▸ **GIVEN PROBLEM**
Copy out the rows between the line holding "Mark the 7.5°S" and the line holding "Click the date", both ends included, keeping every word and mark as it stands.

+++ PROVIDED ENTRIES

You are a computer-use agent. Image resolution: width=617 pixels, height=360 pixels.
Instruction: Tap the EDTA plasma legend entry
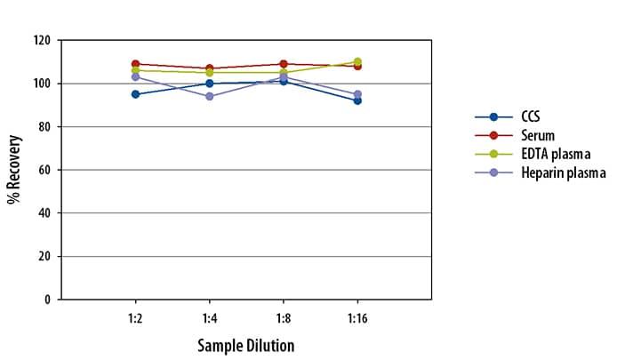coord(551,154)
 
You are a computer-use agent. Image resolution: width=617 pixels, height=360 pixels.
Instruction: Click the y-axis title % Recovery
coord(14,170)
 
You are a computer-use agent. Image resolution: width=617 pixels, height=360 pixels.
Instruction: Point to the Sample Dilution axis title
coord(245,344)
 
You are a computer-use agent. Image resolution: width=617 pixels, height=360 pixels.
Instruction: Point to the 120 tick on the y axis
coord(41,41)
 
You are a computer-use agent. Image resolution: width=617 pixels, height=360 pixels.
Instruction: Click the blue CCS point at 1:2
coord(134,94)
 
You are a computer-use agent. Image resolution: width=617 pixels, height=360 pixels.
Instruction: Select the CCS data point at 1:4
coord(209,84)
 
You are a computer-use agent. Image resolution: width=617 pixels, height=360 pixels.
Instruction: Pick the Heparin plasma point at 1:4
coord(209,96)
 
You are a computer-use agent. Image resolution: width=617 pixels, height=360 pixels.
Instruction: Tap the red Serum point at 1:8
coord(284,64)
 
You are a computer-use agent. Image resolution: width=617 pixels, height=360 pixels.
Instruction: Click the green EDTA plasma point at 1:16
coord(357,62)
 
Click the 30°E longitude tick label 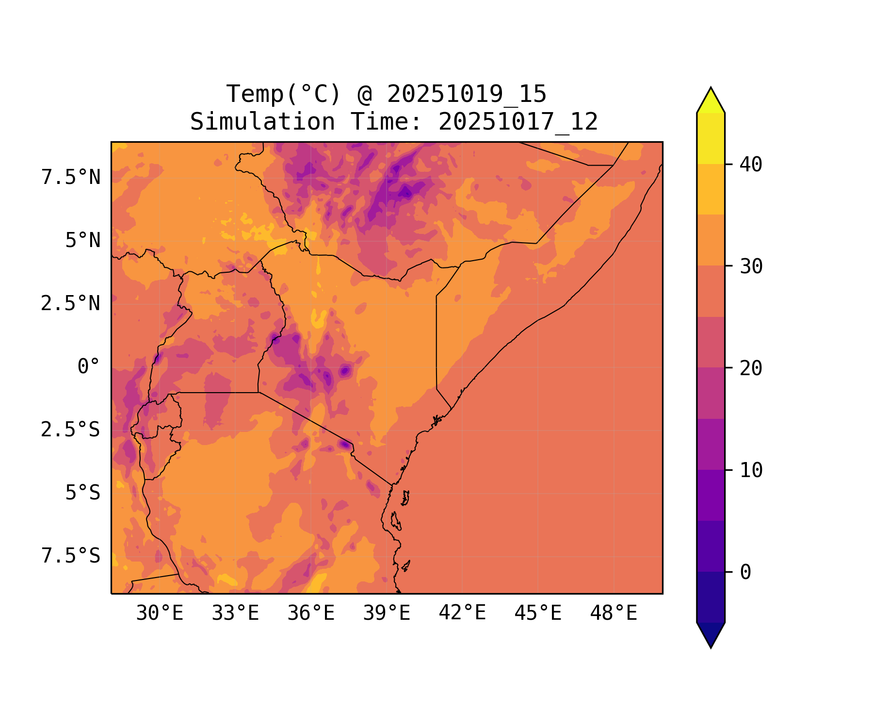pyautogui.click(x=160, y=613)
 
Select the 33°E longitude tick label pyautogui.click(x=235, y=613)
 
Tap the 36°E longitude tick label pyautogui.click(x=311, y=613)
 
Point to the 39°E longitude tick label pyautogui.click(x=387, y=613)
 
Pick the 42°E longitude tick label pyautogui.click(x=462, y=613)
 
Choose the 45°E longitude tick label pyautogui.click(x=538, y=613)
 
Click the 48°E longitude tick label pyautogui.click(x=614, y=613)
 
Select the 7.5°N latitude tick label pyautogui.click(x=71, y=178)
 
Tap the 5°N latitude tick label pyautogui.click(x=83, y=241)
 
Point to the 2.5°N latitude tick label pyautogui.click(x=71, y=304)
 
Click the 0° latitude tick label pyautogui.click(x=89, y=367)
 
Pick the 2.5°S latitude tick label pyautogui.click(x=71, y=430)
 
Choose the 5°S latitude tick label pyautogui.click(x=83, y=493)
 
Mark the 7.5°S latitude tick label pyautogui.click(x=71, y=556)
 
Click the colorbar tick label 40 pyautogui.click(x=751, y=165)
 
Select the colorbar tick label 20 pyautogui.click(x=751, y=368)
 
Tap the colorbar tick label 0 pyautogui.click(x=745, y=573)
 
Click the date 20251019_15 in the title pyautogui.click(x=467, y=94)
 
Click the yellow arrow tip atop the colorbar pyautogui.click(x=711, y=97)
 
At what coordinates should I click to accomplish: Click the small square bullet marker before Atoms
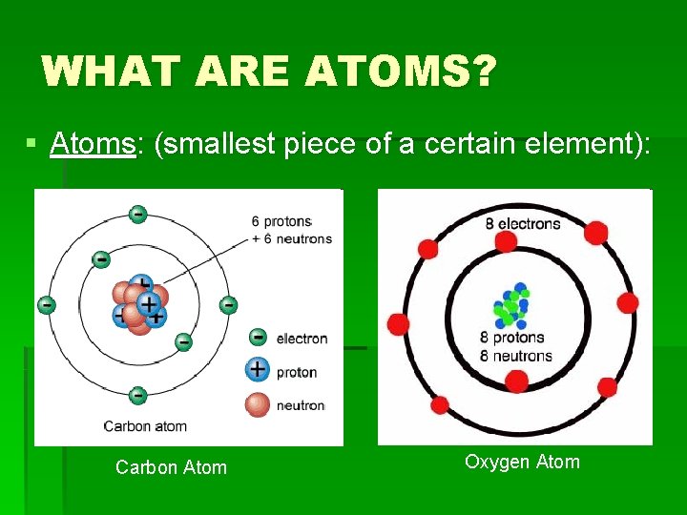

++++++

▸ **RESULT BELOW**
Mark the 7.5°S latitude tick label pyautogui.click(x=71, y=556)
 
Click the colorbar tick label 40 pyautogui.click(x=751, y=165)
 
Select the colorbar tick label 20 pyautogui.click(x=751, y=368)
 
Tap the colorbar tick label 0 pyautogui.click(x=745, y=573)
 
Click the date 20251019_15 in the title pyautogui.click(x=467, y=94)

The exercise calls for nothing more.